Die von der NATO angenommene Bedrohungslage spiegelt auch die eigenen operativen Pläne. Man unterstellt dem Gegner ein Konzept, das man selbst durchzuführen gedenkt. „Unter dem Zaun der gegnerischen Luftabwehr hindurch“, die Deckung durch das Gelände nutzend, sollen NATO-Jagdbomber wie die F-16, der Tornado oder zukünftig die F-15E Strike Eagle ihre Ziele in der DDR, CSSR, in Polen und der UdSSR anfliegen. Der Jagdbomber bekämpft gegnerische Streitkräfte am Boden. Er stellt das eindeutig offensiv operierende Element der Luftstreitkräfte dar. Dabei sind verschiedene Aufgabenbereiche und Zielkategorien in verschiedener Tiefe im gegnerischen Hinterland zu unterscheiden.

1. Jagdbomber fliegen Luftnahunterstützung. Dies beinhaltet die direkte Bekämpfung gegnerischer Truppen aus der Luft in Unterstützung der eigenen Frontverbände. So kann man die eigene Verteidigung stärken, aber auch eigene Angriffe zu verwirklichen helfen. Feindliche Panzer und Kampftruppen sind die Hauptziele. Während die USA diese Aufgabe mit dem teilgepanzerten A-10 Kampfflugzeug (Remscheid) wahrnehmen, setzt die Bundesluftwaffe Alpha Jets und Phantom für diese Aufgabe ein.

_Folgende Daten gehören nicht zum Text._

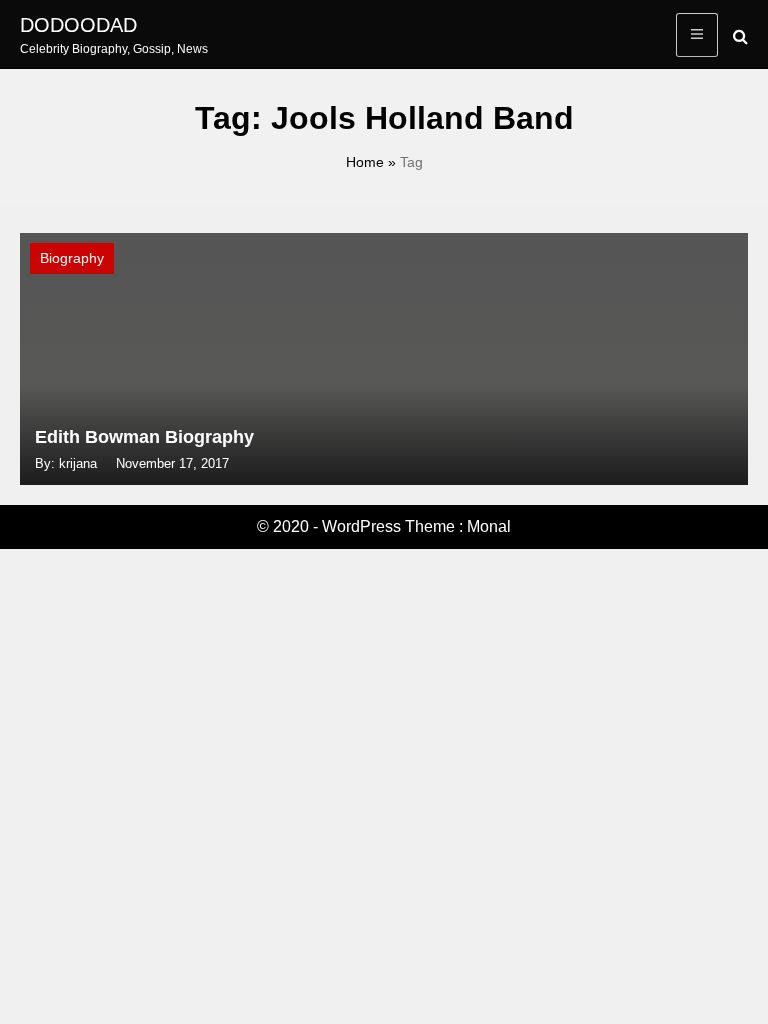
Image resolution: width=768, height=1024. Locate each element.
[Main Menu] (697, 35)
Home (365, 162)
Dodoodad (78, 25)
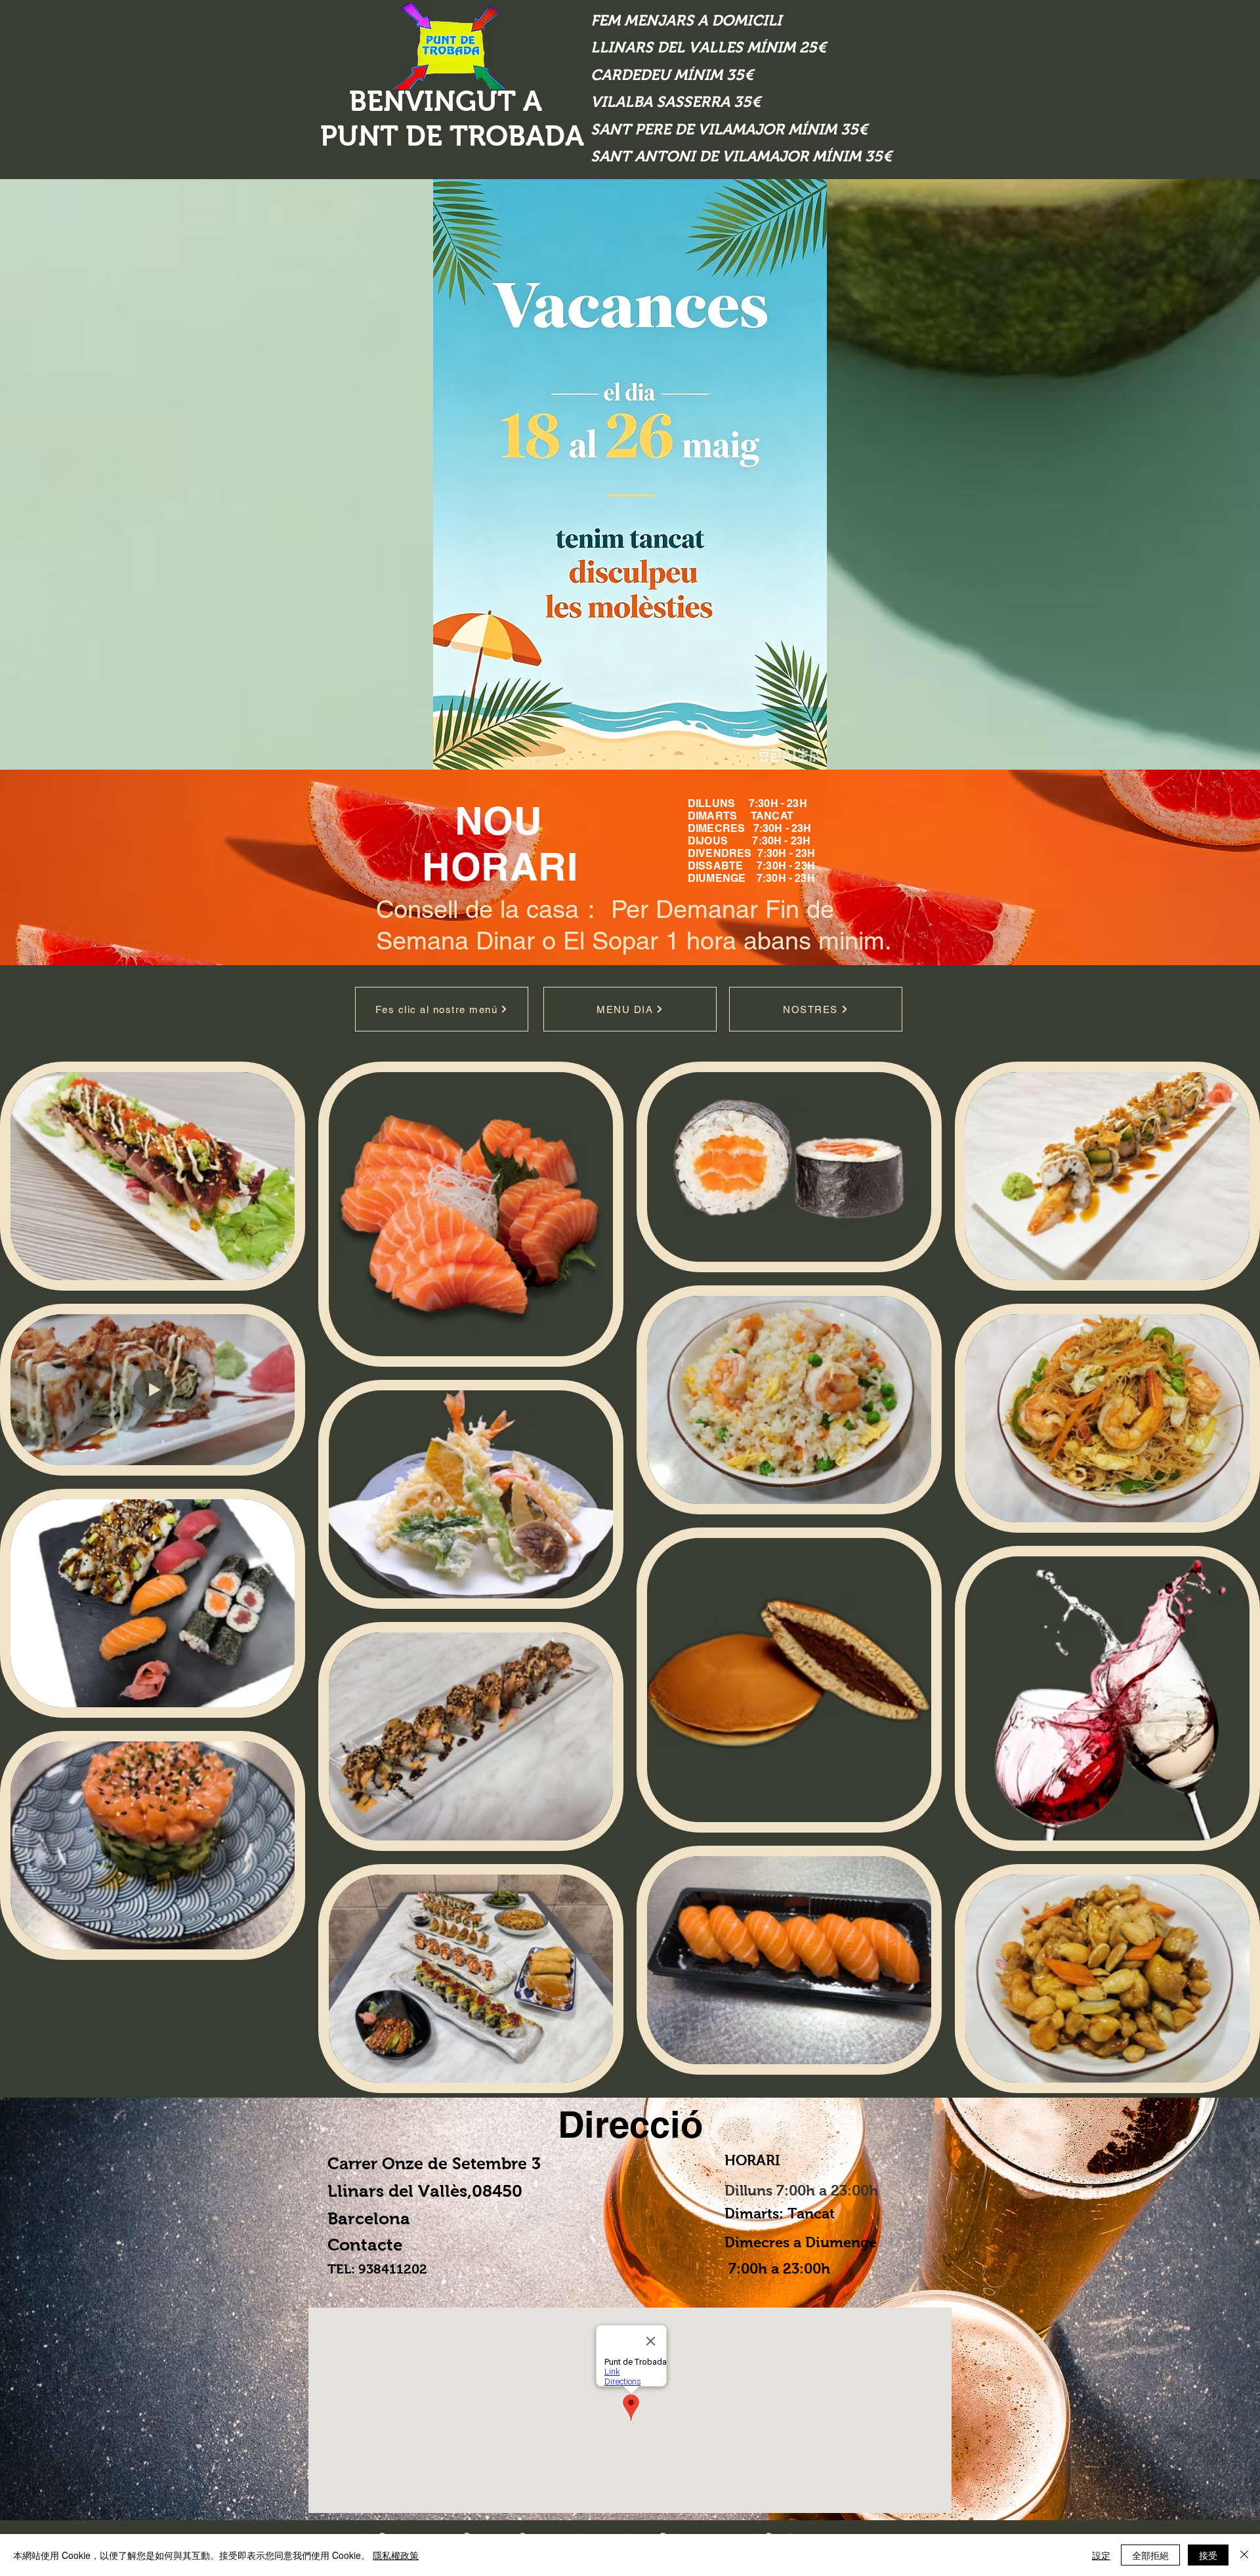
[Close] (1244, 2555)
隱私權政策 (396, 2555)
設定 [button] (1101, 2555)
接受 (1208, 2555)
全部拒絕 (1150, 2555)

Der tieffliegende Jagdbomber über oder knapp jenseits der Front ist Gefährdung durch die massierte Frontluftabwehr ausgesetzt. Je moderner die kleinen, tragbaren Flugabwehrraketen in der Vergangenheit wurden, desto gefährlicher wurden diese Einsätze. Die USA diskutieren noch, ob sie in der Zukunft ein speziell für diese Aufgabe konstruiertes Flugzeug weiter einsetzen wollen. Die Bundesluftwaffe hat entschieden, den leichten Jagdbomber Alpha Jet nicht zu modernisieren und diese Luftwaffenaufgabe zu reduzieren. Phantom und zusätzlich geplante Tornados sollen die Aufgabe – wo unbedingt erforderlich – übernehmen.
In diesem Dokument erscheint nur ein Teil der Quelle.